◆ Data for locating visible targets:
----------------
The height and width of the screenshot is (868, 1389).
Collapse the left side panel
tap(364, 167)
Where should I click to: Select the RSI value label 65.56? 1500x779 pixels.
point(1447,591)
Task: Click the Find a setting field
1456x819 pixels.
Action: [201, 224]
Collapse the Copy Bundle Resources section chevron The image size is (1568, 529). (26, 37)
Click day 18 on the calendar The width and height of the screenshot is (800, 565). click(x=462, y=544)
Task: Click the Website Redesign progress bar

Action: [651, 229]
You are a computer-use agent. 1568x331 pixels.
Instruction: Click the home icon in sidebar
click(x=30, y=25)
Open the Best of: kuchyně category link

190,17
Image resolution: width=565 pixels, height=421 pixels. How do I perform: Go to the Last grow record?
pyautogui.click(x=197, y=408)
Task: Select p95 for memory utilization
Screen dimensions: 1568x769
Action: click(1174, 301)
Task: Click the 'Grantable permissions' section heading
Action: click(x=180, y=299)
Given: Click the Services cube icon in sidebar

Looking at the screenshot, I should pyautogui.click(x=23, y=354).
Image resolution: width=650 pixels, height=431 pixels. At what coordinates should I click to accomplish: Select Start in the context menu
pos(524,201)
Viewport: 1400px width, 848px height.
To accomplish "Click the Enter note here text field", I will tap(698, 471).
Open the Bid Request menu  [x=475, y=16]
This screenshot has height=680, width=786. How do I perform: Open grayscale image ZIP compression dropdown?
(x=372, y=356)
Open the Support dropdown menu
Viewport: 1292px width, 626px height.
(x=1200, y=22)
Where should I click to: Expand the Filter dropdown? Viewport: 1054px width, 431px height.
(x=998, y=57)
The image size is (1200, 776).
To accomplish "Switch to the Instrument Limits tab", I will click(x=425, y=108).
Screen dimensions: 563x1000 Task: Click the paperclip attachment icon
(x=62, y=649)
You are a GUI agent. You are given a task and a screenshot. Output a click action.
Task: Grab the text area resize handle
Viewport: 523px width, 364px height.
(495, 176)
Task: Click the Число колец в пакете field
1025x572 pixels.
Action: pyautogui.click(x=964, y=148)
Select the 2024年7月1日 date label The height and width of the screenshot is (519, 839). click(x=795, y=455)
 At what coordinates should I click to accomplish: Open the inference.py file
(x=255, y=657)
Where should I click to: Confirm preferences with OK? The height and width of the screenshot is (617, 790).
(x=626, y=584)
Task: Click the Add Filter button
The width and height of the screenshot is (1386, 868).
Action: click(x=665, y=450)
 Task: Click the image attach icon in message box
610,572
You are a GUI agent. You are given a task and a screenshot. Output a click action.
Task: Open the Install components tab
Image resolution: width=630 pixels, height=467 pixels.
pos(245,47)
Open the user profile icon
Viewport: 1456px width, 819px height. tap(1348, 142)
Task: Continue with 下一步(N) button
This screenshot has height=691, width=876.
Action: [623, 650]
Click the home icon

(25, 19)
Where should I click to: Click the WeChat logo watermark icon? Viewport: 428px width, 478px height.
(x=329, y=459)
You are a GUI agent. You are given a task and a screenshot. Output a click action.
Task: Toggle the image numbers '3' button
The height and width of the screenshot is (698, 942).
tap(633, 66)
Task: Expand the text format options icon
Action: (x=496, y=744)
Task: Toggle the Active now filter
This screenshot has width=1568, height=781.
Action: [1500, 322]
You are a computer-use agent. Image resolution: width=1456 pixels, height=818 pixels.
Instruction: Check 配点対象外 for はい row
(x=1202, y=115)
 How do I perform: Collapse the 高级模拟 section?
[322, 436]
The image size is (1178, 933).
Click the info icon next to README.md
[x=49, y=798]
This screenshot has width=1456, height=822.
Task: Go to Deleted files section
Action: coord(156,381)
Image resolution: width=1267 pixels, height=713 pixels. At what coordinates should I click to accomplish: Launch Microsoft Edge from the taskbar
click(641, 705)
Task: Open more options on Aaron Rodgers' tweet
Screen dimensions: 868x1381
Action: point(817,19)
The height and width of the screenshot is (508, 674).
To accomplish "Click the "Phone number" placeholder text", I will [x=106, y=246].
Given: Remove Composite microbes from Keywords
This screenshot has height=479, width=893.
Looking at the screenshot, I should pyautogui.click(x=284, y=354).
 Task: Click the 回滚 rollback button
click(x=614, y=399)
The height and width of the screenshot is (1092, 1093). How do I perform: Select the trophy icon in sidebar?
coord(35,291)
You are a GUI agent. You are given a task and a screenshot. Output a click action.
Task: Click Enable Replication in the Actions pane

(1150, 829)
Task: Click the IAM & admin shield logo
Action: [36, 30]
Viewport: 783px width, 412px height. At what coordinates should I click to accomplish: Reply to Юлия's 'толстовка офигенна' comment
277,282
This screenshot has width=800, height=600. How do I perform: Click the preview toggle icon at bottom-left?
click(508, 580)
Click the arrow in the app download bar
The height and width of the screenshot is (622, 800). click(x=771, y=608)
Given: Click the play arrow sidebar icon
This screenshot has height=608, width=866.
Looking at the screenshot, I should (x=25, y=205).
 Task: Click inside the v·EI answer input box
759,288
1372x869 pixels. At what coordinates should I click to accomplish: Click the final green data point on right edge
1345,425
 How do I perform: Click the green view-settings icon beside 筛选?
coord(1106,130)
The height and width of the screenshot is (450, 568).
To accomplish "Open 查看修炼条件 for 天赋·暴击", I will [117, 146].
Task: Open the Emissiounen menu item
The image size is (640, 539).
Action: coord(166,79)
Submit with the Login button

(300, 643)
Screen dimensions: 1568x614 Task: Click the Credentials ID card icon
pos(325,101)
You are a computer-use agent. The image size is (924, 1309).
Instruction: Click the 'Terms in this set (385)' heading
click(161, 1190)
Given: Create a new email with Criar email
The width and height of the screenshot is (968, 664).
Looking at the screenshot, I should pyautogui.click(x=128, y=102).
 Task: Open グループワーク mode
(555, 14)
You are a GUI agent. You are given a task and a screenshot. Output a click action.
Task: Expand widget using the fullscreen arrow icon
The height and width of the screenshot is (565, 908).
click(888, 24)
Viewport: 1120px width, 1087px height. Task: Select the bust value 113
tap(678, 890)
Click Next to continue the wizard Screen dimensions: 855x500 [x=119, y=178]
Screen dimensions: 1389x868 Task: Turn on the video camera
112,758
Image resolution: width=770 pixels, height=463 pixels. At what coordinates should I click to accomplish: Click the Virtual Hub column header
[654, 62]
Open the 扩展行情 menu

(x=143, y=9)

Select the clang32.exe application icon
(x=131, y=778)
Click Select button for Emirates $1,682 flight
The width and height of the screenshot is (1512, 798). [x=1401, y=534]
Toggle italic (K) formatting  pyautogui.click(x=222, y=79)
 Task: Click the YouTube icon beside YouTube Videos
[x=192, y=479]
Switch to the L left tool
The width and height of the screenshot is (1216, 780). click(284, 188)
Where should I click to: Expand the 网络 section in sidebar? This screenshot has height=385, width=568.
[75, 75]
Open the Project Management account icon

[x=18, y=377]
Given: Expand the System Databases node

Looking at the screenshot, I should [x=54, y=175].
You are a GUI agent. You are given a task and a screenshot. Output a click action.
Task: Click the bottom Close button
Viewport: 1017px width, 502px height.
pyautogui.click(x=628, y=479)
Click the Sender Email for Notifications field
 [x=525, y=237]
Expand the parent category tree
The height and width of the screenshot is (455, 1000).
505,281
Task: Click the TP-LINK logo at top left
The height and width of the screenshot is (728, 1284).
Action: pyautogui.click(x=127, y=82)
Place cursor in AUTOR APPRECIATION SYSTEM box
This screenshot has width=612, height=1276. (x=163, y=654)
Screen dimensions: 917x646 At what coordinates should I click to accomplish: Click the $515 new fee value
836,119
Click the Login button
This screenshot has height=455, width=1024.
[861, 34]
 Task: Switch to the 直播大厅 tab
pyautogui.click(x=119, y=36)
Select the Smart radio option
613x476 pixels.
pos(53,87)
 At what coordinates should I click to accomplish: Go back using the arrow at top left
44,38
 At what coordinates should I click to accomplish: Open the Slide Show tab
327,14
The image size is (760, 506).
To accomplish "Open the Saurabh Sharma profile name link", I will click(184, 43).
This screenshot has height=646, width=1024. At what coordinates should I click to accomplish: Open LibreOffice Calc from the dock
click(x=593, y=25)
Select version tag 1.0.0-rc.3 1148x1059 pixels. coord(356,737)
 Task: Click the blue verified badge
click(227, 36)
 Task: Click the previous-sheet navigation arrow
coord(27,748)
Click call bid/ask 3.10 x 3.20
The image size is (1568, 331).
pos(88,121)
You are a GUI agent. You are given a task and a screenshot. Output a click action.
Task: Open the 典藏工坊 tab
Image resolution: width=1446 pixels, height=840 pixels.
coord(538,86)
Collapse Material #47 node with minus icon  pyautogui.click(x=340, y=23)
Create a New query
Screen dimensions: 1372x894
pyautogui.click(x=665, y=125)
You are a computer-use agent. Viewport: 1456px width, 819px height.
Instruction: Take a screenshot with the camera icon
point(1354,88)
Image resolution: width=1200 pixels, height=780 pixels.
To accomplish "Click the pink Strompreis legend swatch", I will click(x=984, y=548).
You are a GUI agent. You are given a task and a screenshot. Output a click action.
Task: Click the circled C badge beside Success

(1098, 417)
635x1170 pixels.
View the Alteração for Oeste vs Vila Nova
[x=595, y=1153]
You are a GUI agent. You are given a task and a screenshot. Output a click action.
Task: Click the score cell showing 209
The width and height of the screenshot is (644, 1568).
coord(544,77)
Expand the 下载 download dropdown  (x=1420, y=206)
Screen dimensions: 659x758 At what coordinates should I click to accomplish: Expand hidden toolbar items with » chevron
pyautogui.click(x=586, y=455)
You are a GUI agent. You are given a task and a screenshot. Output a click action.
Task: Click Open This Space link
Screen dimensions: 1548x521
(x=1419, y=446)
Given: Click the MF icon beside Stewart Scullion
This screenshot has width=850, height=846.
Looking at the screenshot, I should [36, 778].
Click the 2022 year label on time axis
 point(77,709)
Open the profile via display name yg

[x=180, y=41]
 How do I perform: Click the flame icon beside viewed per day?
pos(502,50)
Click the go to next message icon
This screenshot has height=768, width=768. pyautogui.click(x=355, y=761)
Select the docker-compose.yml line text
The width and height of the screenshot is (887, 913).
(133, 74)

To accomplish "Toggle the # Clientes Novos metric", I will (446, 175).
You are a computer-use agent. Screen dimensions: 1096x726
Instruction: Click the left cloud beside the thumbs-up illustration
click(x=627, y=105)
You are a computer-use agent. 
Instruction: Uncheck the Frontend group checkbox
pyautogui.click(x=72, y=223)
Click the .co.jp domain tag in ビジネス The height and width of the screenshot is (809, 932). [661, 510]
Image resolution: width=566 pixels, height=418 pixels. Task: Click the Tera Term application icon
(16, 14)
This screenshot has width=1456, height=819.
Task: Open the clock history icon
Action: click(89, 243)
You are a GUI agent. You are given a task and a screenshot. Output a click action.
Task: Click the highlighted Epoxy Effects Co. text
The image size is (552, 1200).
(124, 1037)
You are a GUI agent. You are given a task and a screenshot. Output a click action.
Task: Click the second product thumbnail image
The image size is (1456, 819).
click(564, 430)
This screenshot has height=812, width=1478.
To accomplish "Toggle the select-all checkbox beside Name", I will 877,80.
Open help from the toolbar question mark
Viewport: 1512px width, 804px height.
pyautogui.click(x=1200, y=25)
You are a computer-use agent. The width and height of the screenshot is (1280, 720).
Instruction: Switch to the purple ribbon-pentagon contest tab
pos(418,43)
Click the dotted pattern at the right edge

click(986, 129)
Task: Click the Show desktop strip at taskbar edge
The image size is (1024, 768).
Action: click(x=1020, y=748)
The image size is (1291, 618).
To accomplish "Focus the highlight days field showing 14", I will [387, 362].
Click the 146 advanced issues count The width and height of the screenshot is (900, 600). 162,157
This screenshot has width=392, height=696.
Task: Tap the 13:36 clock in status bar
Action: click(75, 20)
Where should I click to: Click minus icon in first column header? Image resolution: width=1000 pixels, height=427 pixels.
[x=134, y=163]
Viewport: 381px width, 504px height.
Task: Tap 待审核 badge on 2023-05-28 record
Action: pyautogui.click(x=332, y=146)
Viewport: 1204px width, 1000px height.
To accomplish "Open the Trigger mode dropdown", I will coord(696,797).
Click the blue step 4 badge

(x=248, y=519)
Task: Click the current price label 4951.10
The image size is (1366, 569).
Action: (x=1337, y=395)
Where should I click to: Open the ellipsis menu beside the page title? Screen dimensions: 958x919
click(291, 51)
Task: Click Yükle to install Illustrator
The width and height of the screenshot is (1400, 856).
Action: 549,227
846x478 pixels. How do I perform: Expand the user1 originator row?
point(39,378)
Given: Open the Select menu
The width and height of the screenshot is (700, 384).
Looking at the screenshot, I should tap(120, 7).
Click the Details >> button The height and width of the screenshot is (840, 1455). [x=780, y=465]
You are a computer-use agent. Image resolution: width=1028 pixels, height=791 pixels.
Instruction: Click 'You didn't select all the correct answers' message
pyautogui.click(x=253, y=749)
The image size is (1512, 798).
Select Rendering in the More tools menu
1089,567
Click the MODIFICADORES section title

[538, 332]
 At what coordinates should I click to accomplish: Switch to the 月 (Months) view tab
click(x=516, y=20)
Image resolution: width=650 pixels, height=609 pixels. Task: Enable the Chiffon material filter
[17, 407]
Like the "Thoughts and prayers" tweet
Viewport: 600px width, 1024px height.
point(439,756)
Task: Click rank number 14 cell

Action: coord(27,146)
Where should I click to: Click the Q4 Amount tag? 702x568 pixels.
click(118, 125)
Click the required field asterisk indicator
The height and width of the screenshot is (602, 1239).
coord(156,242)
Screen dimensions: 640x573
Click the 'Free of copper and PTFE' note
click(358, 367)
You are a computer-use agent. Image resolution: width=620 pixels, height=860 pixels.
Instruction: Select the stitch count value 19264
----------------
Locate each line in the records above that contains the word "Create", matching case exactly, and copy those lines.

◆ Full answer:
Given: Create a new email with Criar email
Create a New query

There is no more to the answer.